Millennium Health has partnerships with the U.S. Department of Health and Human Services and the Ohio Department of Public Safety, among others, to provide timely data on drug use.
Fentanyl is used to treat severe pain in cancer patients and others, but it’s also produced illicitly in clandestine labs — often in Mexico with Chinese chemicals — and trafficked across the southern U.S. border. It is pressed into fake pills or cut with other drugs, so American drug users might take fentanyl without knowing it.
From 2019 to 2022, drug tests positive for fentanyl increased by 146% nationally and 875% in the Pacific and Mountain regions, suggesting the West has caught up to eastern states that have grappled with fentanyl poisoning for years.
“The growth in the West is relative to a smaller base than we’ve seen in the East — that’s why the percents are so high,” Mr.
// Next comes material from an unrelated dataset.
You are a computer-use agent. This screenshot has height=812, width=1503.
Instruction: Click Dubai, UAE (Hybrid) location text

Humphreys said. “But what’s going on is the continued spread of fentanyl from its former home east of the Mississippi to western cities and towns.”
He said drugs are deadliest when they first arrive and users don’t know what they are or haven’t built up a tolerance.
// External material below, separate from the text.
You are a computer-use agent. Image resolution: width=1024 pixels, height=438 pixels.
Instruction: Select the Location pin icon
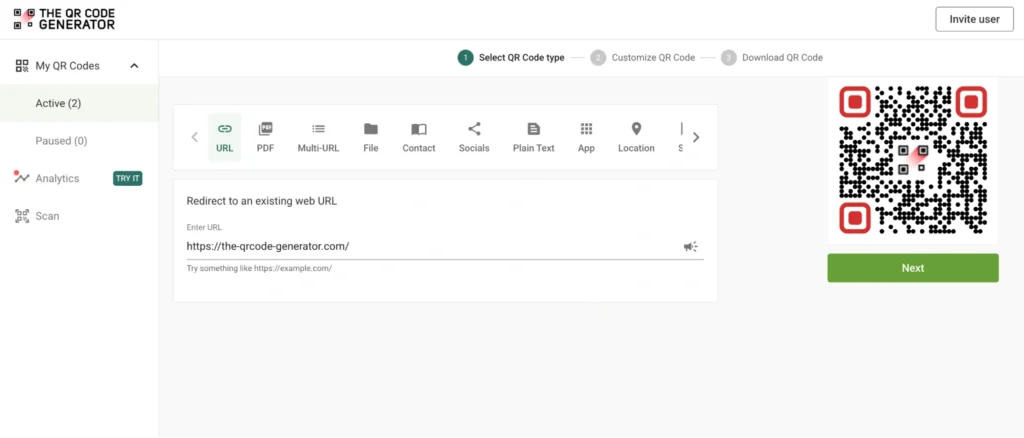636,129
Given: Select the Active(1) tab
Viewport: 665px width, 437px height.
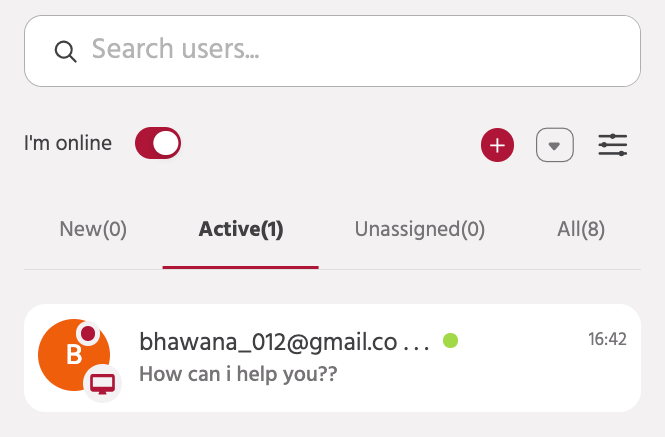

Making matters worse, the new report found six in 10 fentanyl-positive specimens were also positive for a spinoff, or analog, of fentanyl as traffickers tweak the compounds in their supply to get around government restrictions. Doctors often don’t know whether a user has taken an analog that is more or less potent than fentanyl in its typical form, so it is difficult to tailor doses of naloxone or treatments such as buprenorphine.
“These findings suggest that America doesn’t just face one fentanyl problem — it faces several,” said Angela Huskey, a senior vice president and chief clinical officer at Millennium Health.
President Biden is prodding Congress to pass a bill that would permanently place all fentanyl-related substances on the Schedule I list of drugs with a high risk of abuse so that traffickers face stiffer penalties under guidelines issued by the U.S. Sentencing Commission.
However, the administration and some Democrats want to exempt fentanyl-related substances from mandatory minimum penalties, setting up a clash with Republicans who say the minimum terms are needed to crack down on traffickers.
Roughly 70,000 of the 107,000 overdose deaths in the U.S. in 2021 were tied at least in part to fentanyl.
The rate of overall overdose deaths did start to decrease in 2022, a trend the Biden administration attributes to record drug seizures and moves to expand the number of doctors who can deliver treatment for opioid use disorder.
“The downward trends in positivity for these substances, as well as the other drugs analyzed, from 2021 to 2022 suggests the exponential growth observed during [the] first two years of the COVID-19 pandemic may be subsiding,” the Millennium report says.
However, the annual death toll of more than 100,000 is far above the toll seen a decade ago. Lawmakers and the White House describe the toll as unacceptable and are pressing China and Mexico to do more within their own borders to keep the problem from spilling into U.S. communities.
“May we never become desensitized to, nor accept as normal, the loss of 100,000 or more of our fellow citizens every year to lethal overdoses,” Millennium Health CEO Scott Walton wrote in the foreword to the Tuesday report.